Kankjol is a village in Barharwa block of Sahibganj district, Jharkhand. An old town dating back at least to the 1100s, Kankjol was a provincial capital under the Sena dynasty and later was the seat of a pargana under the Mughal Empire. As of 2011, it has a population of 2,501 people, in 514 households.

== History ==
Hiranand Sastri, Kashinath Narayan Dikshit, and N. P. Chakravarti identified Kankjol with Kaṅkagrāma, eponymous capital of the Kaṅkagrāmabhukti division of the Sena dynasty. This bhukti (province) is first attested c. 1183 in the Shaktipur grant of Lakshmanasena. The grant states that Uttara Rāḍhā, (what is now the northern Rarh region), was part of Kaṅkagrāmabhukti According to Dhirendra Chandra Ganguly, the province seems to have been a recent creation at that point, likely reflecting recent conquests under Lakshmanasena. Uttara Rāḍhā (what is now the northern Rarh region), mentioned as part of the Vardhamāna bhukti just a few years prior, is mentioned in the Shaktipur grant as part of Kaṅkagrāmabhukti; it seems to have formed the southern part of the new province, with the Ajay River marking the boundary between the Kaṅkagrāma and Vardhamāna provinces. Kaṅkagrāmabhukti also seems to have encompassed the present-day Santhal Pargana division and Bhagalpur district in the northwest.
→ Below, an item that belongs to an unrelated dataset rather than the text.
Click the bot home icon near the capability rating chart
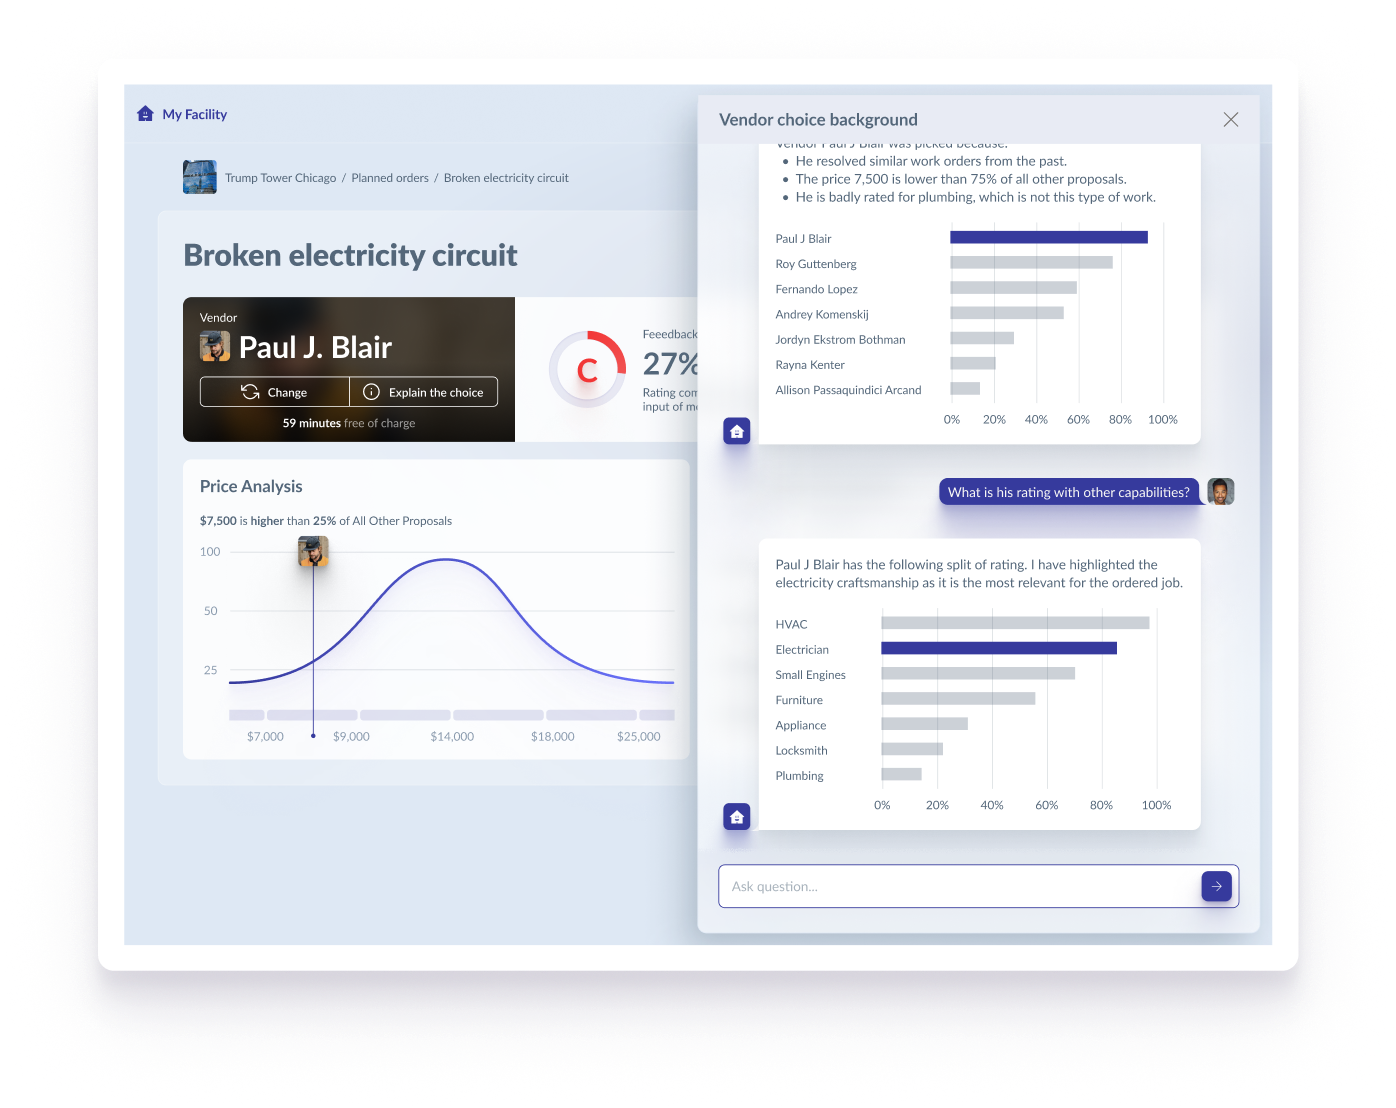The height and width of the screenshot is (1108, 1396). point(737,816)
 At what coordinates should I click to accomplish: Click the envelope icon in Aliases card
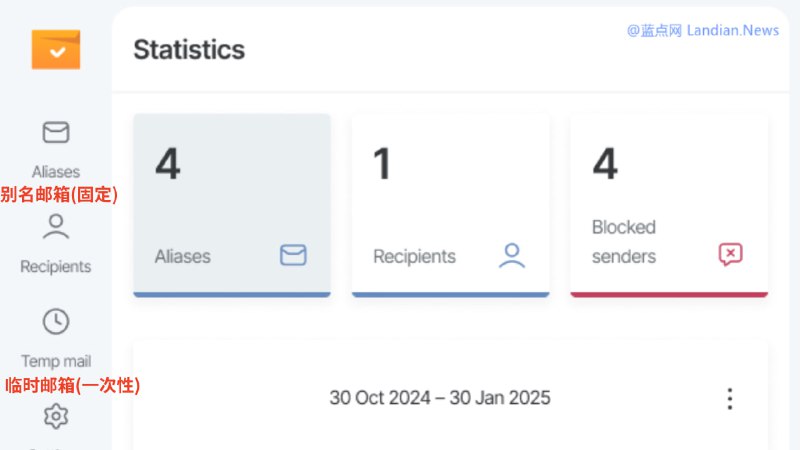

John Beames identified Kānjkol with the "Kánakjok" of the Ain-i Akbari, which is listed as a mahal in sarkar Tanda. This mahal was listed with an assessed revenue of 1,589,332 dams. According to Irfan Habib, the mahal of Kānkjol must have covered a "very large" area. Its area was increased even further under the Nawabs of Bengal in the 1700s, when several parganas (including Rajmahal) were merged into its territory. As a result, the pargana of Kānkjol came to occupy a vast territory stretching downstream from Purnia along both sides of the Ganges.

== Demographics ==
According to the 2011 Census of India, Kankjol had a population of 2,501 people, in 514 households. The population was 49.9% male (1,247) and 51.1% female (1,254). There were 547 children between the ages 0–6 in the village, or 21.2% of the total population.